Late afternoon and time to find a campsite. We found one on an app on my iPad which was at the mouth of the Wairua River Diversion, just a few Ks away and about halfway down Cloudy Bay. It was set in a grove of trees alongside the river just before it reached the ocean. A lovely site, and protected from the wind - a bonus! We walked along to the beach to find another wild beach, lots and lots of driftwood - piled high in places, a few fisherman and seagulls. Absolutely wonderful.
A nice cup of tea by the camper and a bit of a read in the late afternoon sunshine, the wind dropping all the while. I went for another walk to the river mouth to watch the tide coming in and the fishermen not catching anything. It was just great to stand and watch, thinking about nothing and enjoying the moment.
Dinner was a delicious smoked fish, fillets of Trevally, washed down with a lovely Sauvignon Blanc in the rays of the setting sun; our first dinner outside for some time and all the better for it. One last stroll along the beach after sunset and time for bed.
Another beautiful morning, little wind; breakfast outside in the warm sunshine. We set of for Blenheim again, this time to visit the farmers market and to carry out essential dumps and refilling, both water and fuel. The famers market was a delight, very friendly local food producers and good quality products too.

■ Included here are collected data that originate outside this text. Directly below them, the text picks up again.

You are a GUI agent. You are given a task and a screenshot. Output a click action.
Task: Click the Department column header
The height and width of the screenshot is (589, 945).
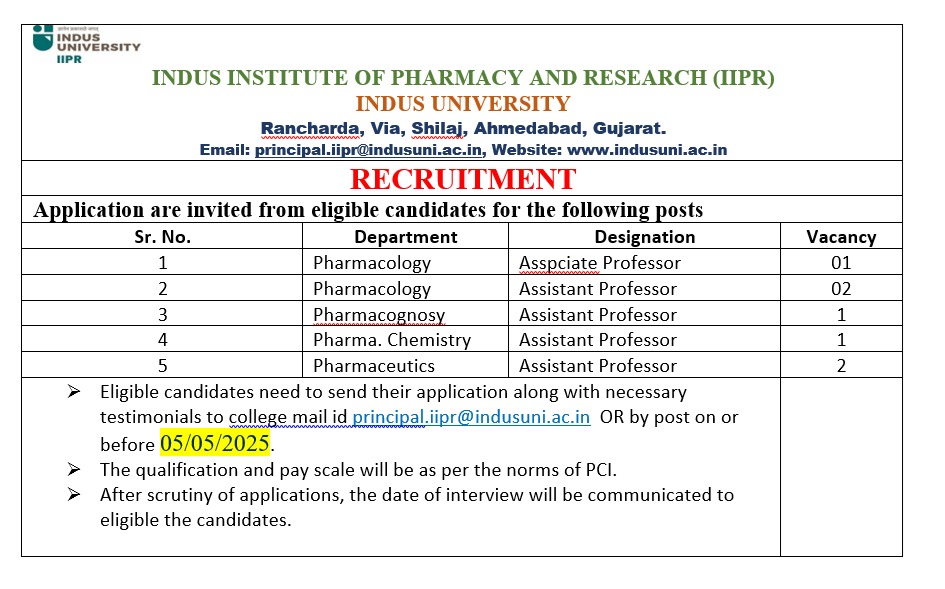coord(406,237)
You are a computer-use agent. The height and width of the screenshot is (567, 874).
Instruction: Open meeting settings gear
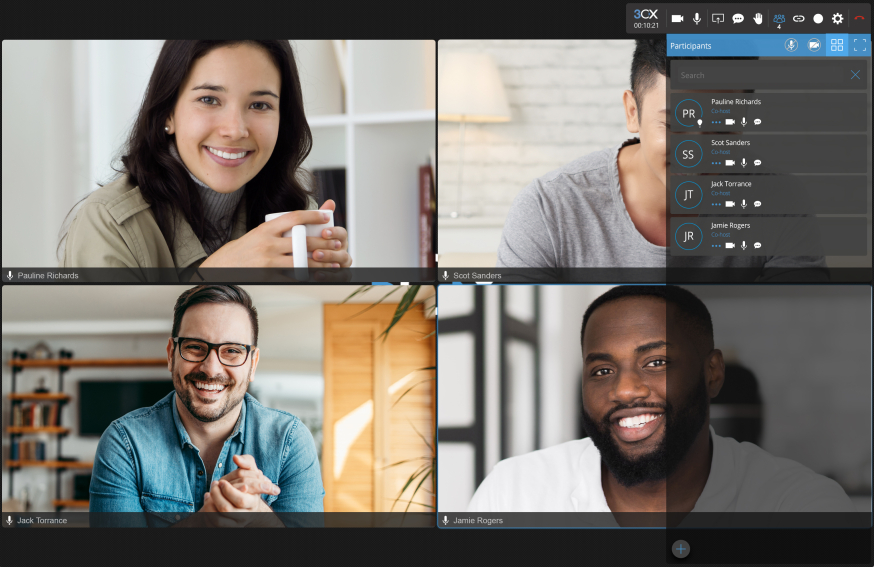(x=838, y=18)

We bought quite a few things including freshly picked apricots and white peaches and some wild pig steaks!
North on highway one, back through forested country to Picton where we joined the Queen Charlotte Drive, a spectacular coastal road that wound it's way up and down along the Sound, finally up through a pass dropping down into Havelock where the road became less dramatic. It was a stunning drive with absolutely beautiful views across the Queen Charlotte Sound, the water was so blue. Plenty of lookouts to stop and wonder at the view.
Finally, we reached Nelson, our destination for the day. The town was a bit spread out but still not very big, good selection of shops, but it was Sunday! Found an Italian run gelataria and enjoyed delicious ice cream. Off to find the campsite, up the Maitai valley, a very pretty setting alongside a small river. The sites were amongst the trees and as the site was only a quarter full we had a good choice.